El paciente que estaba más allá del hombre de mi izquierda se sentó: era una mujer de cara flaca pero bonita.

—A todos ellos —dijo—. Al menos no pueden volver a casa hasta que no se gane la guerra, y saben que realmente no se ganará nunca.

—Cuando los combates internos se conducen por el Pensamiento Correcto las batallas externas ya están ganadas.

Dije: —Entonces es un ascio. Eso es lo que queréis decir.
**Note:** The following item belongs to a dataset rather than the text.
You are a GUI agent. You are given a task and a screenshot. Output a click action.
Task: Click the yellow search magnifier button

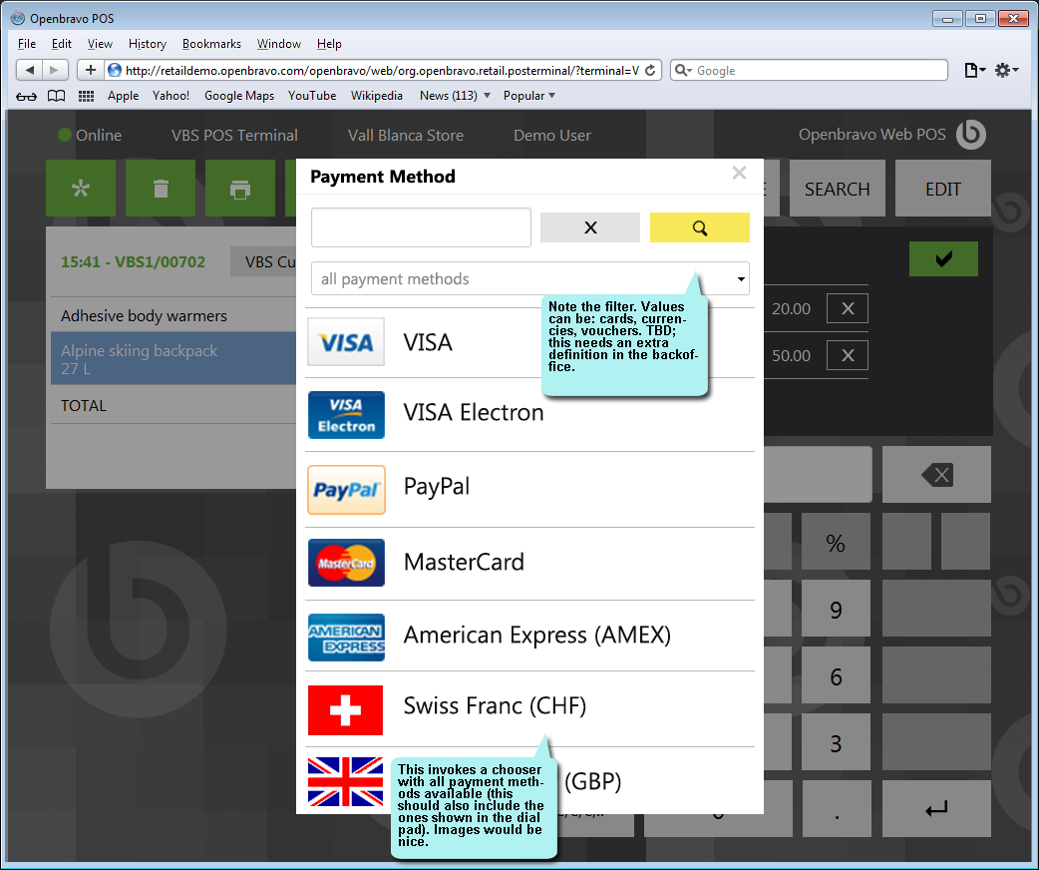click(x=699, y=227)
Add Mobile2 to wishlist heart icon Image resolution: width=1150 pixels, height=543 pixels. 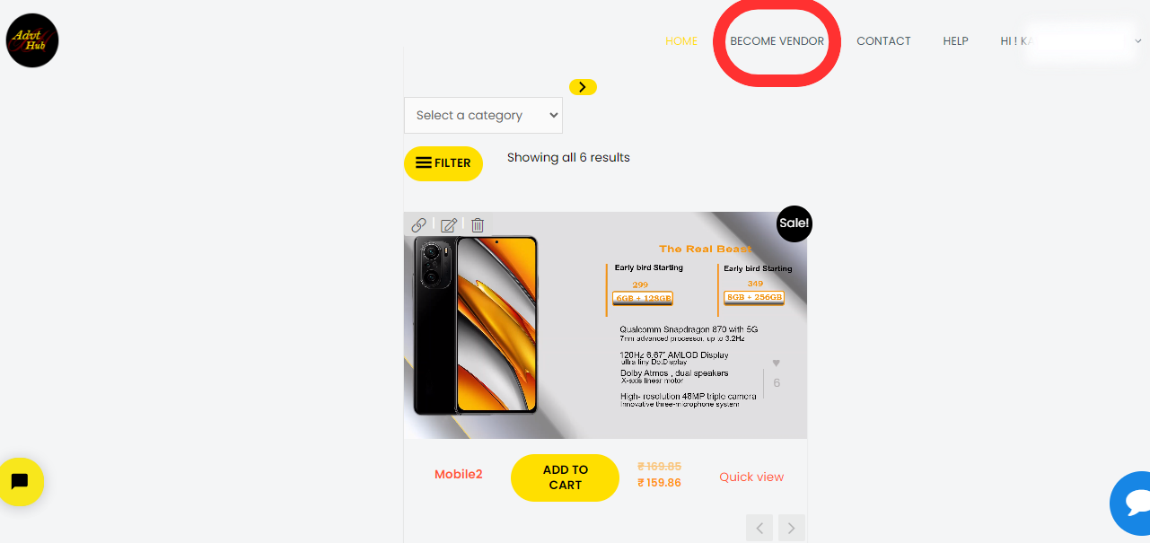pos(777,363)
Nunca he visto ninguno.

—La mayoría muere —dijo el hombre de pelo negro—. Lo que dije es eso.

—No sabía que hablaban nuestro idioma.

—No lo hablan. Unos oficiales que vinieron a verlo dijeron que debía ser un intérprete. Probablemente interrogaba a los nuestros cuando los capturaban. Sólo que hizo algo mal y lo mandaron de nuevo a filas.
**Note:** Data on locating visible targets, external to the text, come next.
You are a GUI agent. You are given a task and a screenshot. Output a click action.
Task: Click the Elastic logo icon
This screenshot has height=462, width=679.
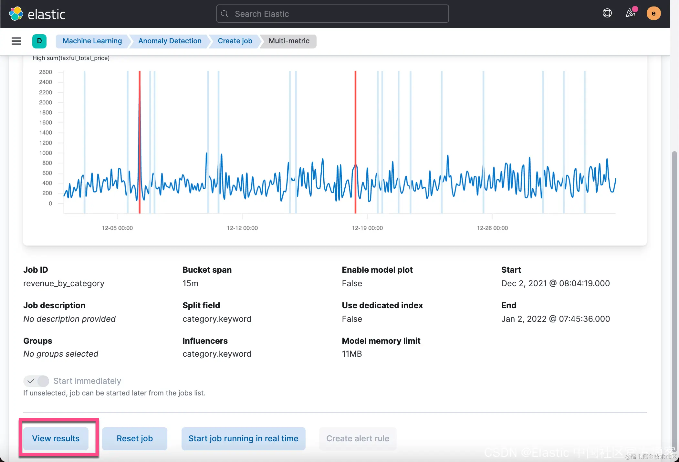[x=16, y=14]
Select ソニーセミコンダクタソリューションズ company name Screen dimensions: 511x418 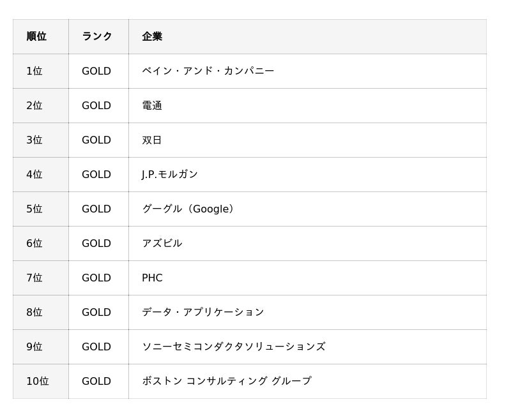pos(234,347)
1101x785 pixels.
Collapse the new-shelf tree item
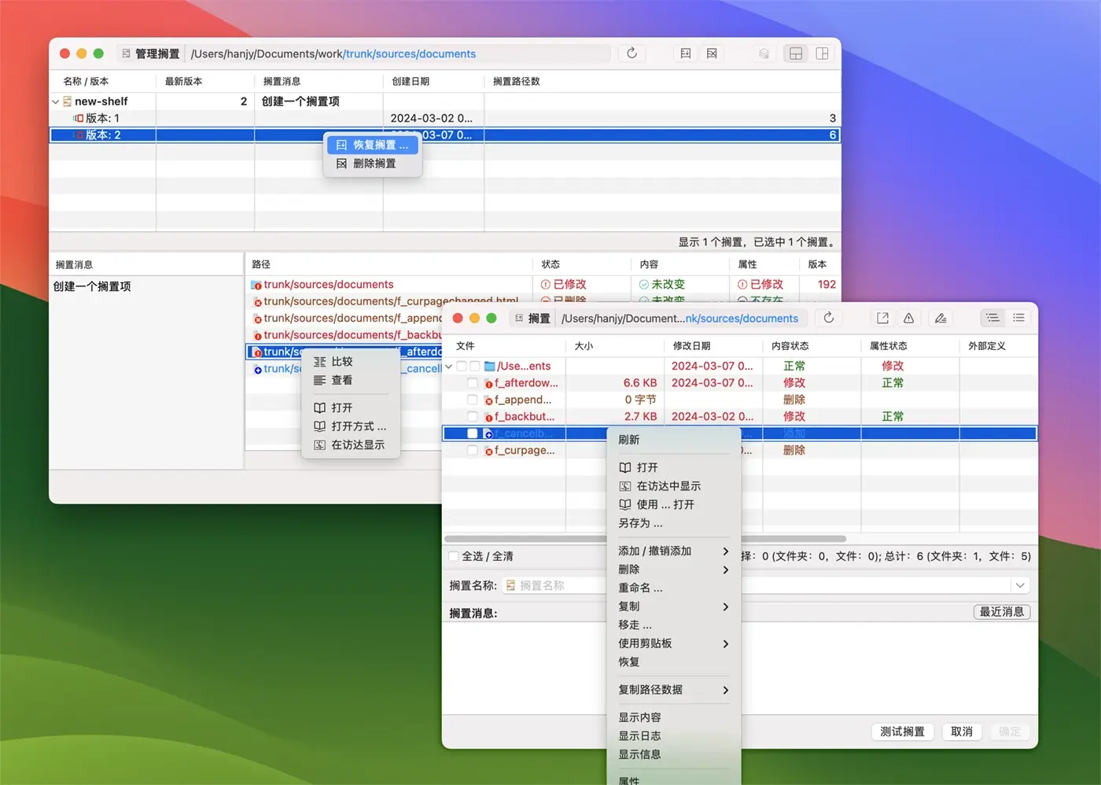[55, 101]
La joven dijo: —Yo no creo que esté loco de veras. La mayoría de ellos sí. ¿Cómo te llamas?

—Lo siento, debí presentarme. Soy Severian. —Casi agrego que era lictor, pero sabía que entonces ninguno de los dos me hablaría.

—Yo soy Foila, y éste es Melito. Yo era de los Húsares Azules; él, hoplita.
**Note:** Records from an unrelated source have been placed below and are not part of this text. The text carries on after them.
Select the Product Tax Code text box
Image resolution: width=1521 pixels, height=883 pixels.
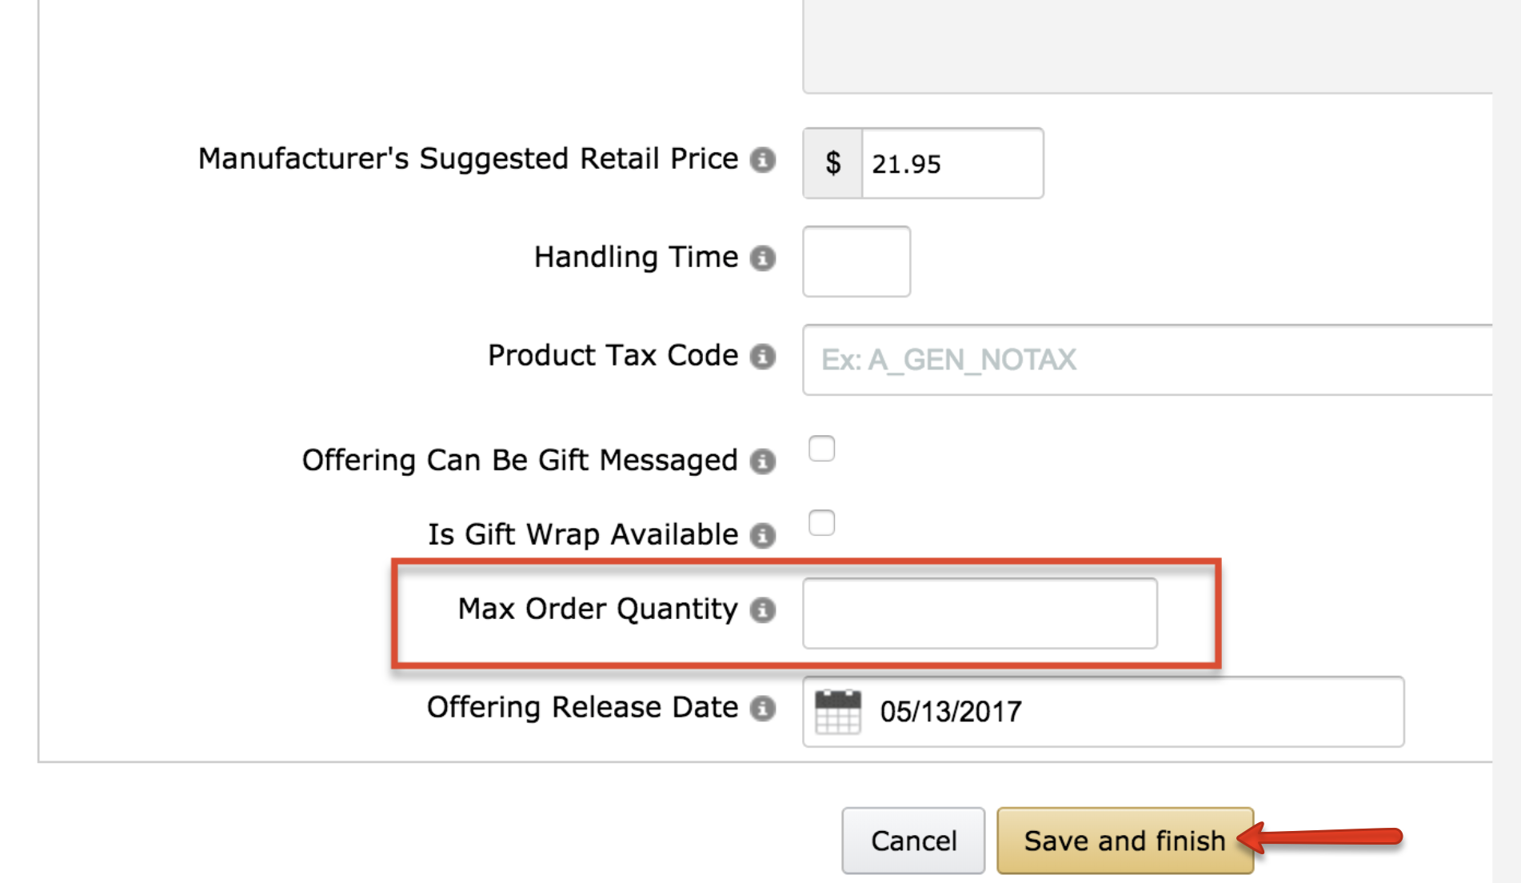point(1148,360)
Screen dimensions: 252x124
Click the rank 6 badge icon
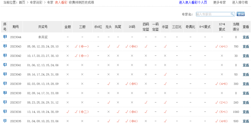tap(5, 84)
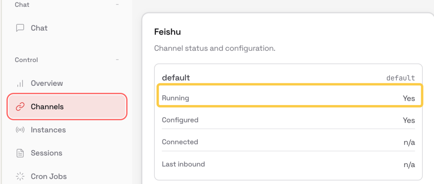Click the monospace default account ID
This screenshot has height=184, width=434.
[400, 78]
—No digas tonterías —gruñó Melito—. Yo soy hoplita. Tú eres húsar. —Pensé que él parecía mucho más cerca de la muerte que ella.

—Lo único que espero es que cuando nos recobremos y podamos irnos de aquí nos den la licencia —dijo Foila.

—¿Yentonces qué haremos? ¿Ordeñar las vacas de otro y cuidarle los cerdos;, — Melito se volvió hacia mí.No dejes que te engañe: fuimos voluntarios, los dos. Cuando caí herido, estaban a punto de ascenderme, y cuando me asciendan podré mantener una esposa.

—¡No he prometido casarme contigo! —gritó Foila. A varias camas de distancia, alguien dijo en voz alta: —¡Llévatela, a ver si acaba de una vez!

El paciente de la cama al lado de la de Foila se sentó bruscamente.

—Se casará conmigo. —Era corpulento, de piel rubia y pelo pálido, y hablaba con la deliberación típica de las islas heladas del sur.—Yo soy Hafvard.

Para mi sorpresa, el prisionero ascio proclamó: —Unidos, hombre y mujer son más fuertes; pero la mujer valiente no desea maridos sino hijos.

Foila dijo: —Pelean hasta cuando están preñadas. Yo he visto sus cadáveres en el campo de batalla.

—El populacho es la raíz del árbol. Las hojas caen, pero el árbol permanece.

Les pregunté a Melito y Foila si el ascio componía sus observaciones o citaba alguna fuente literaria que me era desconocida.

—¿Si se las inventa, quieres decir? —preguntó Foila—. No. Eso no lo hacen nunca. Todo lo que dicen procede de un texto aprobado. Algunos no abren la boca. El resto se sabe de memoria miles de esos dichos; en realidad, supongo, decenas o cientos de miles.

—Es imposible —dije yo.

Melito se encogió de hombros. Se las había arreglado para alzarse sobre un codo.

—Y sin embargo es así. Al menos es lo que dice todo el mundo. Foila sabe de ellos más que yo.

Foila asintió. —En la caballería ligera salimos mucho a explorar, y a veces nos envían específicamente a tomar prisioneros. No es que hablando con la mayoría te enteres de gran cosa, pero el Estado Mayor saca sus propias conclusiones observando el equipo que llevan y la condición física de todos ellos. En el continente del norte, de donde vienen, sólo los niños más pequeños hablan a veces como nosotros.